Bone mineral density (BMD) is the most critical predictor of osteoporosis and fracture [12]. Polygenic score (PGS) derived from GWAS summary statistics for BMD has been used to quantify an individual’s genetic liability to fractures [13,14,15,16,17]. Previous studies have highlighted the potential of BMD-related PGS for risk prediction of fracture [13, 14]. Nevertheless, the clinical utility of PGS in fracture prediction is limited, with a marginal additive effect of PGS on clinical factors.

A multi-PGS extension, metaPGS, has been developed to improve predictive performance by combining multiple PGSs into one score [18]. It has been applied to many other complex diseases and was proven to significantly increase the predictive accuracy of coronary artery disease [18], ischemic stroke [19], type 2 diabetes [20], and breast cancer [21]. In fracture prediction, an individual’s estimated genetic propensity was typically derived based on the GWAS summary statistics of a single trait, BMD. Considering that fragility fracture is a multifactorial disease influenced by various physiological factors beyond BMD [22], PGS depending on only one trait may not be sufficient to capture the genetic components of fracture. If a particular disease/trait is causally involved in the etiology of fracture, the PGS for that disease/trait as a genetic proxy should predict fracture occurrence, and a metaPGS may be particularly useful in fracture prediction. Integrating genetic information of multiple fracture–related traits into metaPGS can improve predictive accuracy.
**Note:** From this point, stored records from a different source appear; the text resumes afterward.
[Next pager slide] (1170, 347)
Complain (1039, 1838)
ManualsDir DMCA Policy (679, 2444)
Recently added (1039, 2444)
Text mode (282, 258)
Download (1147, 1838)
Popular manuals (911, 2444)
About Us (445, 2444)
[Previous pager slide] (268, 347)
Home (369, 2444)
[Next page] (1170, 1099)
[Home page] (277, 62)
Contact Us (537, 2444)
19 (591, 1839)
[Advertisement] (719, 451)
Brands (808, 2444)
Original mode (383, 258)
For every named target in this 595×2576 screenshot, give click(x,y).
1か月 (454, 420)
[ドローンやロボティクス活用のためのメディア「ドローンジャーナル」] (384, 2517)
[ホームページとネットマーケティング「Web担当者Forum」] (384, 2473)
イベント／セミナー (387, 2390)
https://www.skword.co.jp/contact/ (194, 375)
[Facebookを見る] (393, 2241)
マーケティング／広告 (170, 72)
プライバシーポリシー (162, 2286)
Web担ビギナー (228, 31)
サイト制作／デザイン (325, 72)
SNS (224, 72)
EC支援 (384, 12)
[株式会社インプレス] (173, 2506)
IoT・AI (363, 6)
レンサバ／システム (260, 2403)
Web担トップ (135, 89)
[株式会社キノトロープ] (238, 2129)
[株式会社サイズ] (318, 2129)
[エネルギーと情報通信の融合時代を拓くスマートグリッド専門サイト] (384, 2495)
Therefore, this study aimed to develop and validate a multi-trait metaPGS to integrate genetic information of multiple fracture–related traits to improve predictive accuracy. To evaluate the predictive value of metaPGS beyond the currently available fracture prediction tool, we examined the potential clinical use of metaPGS beyond the existing fracture risk assessment tool (FRAX), an algorithm predicting 10-year probabilities of major osteoporotic fracture (MOF) and hip fracture (HF) based on 12 clinical risk factors [23]. By improving the accuracy of genetic risk prediction for osteoporotic fractures, metaPGS could aid in identifying high-risk individuals and implementing preventive measures.

Methods

Study cohort

The UK Biobank (UKB) is a large-scale population-based observational study comprising 502,617 individuals aged between 40 and 69 years who were recruited from the UK between 2006 and 2010 [24]. A standardized socio-demographic questionnaire, medical history, and other lifestyle factors were collected at recruitment. Individual records were linked to the Hospital Episode Statistics (HES) records and the national death and cancer registries as the underlying genetic models were developed and trained primarily using European ancestry samples, including individuals of white British ancestry in the current study, allowed for a better representation of the genetic architecture in that population, and resulted in more accurate predictions. Thus, the current study only included individuals of white British ancestry to examine a relatively homogeneous group.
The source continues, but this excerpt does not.